§ Try it:
Return each of the entries below precisely, with no pictures in the result.

Saved data entries:

[Start of section]

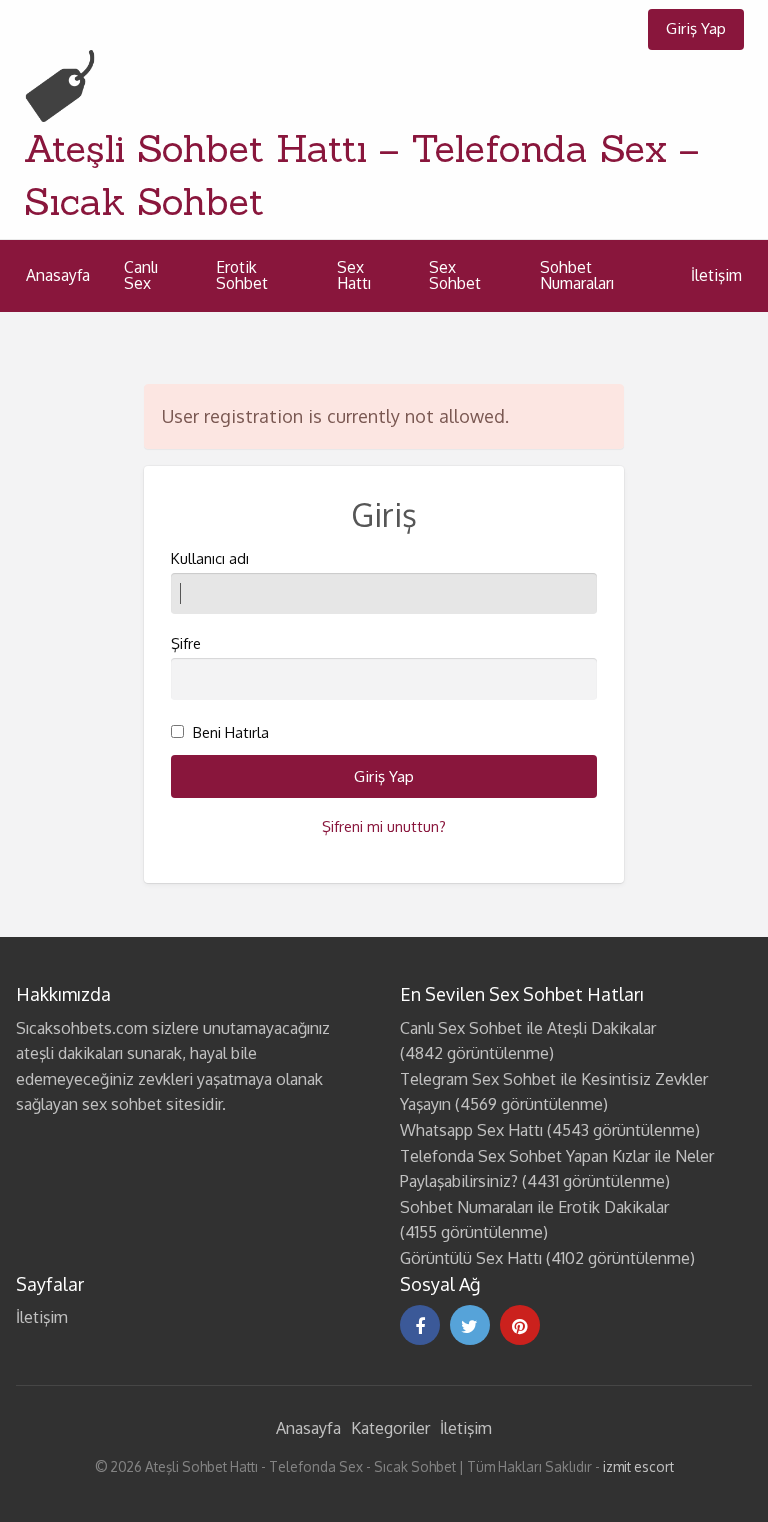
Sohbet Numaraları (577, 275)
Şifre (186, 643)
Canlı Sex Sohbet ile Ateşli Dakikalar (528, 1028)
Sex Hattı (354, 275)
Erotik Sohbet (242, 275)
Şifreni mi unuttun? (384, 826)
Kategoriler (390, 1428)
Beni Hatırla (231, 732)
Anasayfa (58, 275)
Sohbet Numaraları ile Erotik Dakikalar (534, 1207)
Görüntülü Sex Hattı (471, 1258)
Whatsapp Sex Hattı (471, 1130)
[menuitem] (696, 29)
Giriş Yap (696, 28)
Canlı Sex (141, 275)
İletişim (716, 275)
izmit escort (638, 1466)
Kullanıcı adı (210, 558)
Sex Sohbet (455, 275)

[End of section]

§ Expected answer:
Sohbet Numaraları (577, 275)
Şifre (186, 643)
Canlı Sex Sohbet ile Ateşli Dakikalar (528, 1028)
Sex Hattı (354, 275)
Erotik Sohbet (242, 275)
Şifreni mi unuttun? (384, 826)
Kategoriler (390, 1428)
Beni Hatırla (231, 732)
Anasayfa (58, 275)
Sohbet Numaraları ile Erotik Dakikalar (534, 1207)
Görüntülü Sex Hattı (471, 1258)
Whatsapp Sex Hattı (471, 1130)
[menuitem] (696, 29)
Giriş Yap (696, 28)
Canlı Sex (141, 275)
İletişim (716, 275)
izmit escort (638, 1466)
Kullanıcı adı (210, 558)
Sex Sohbet (455, 275)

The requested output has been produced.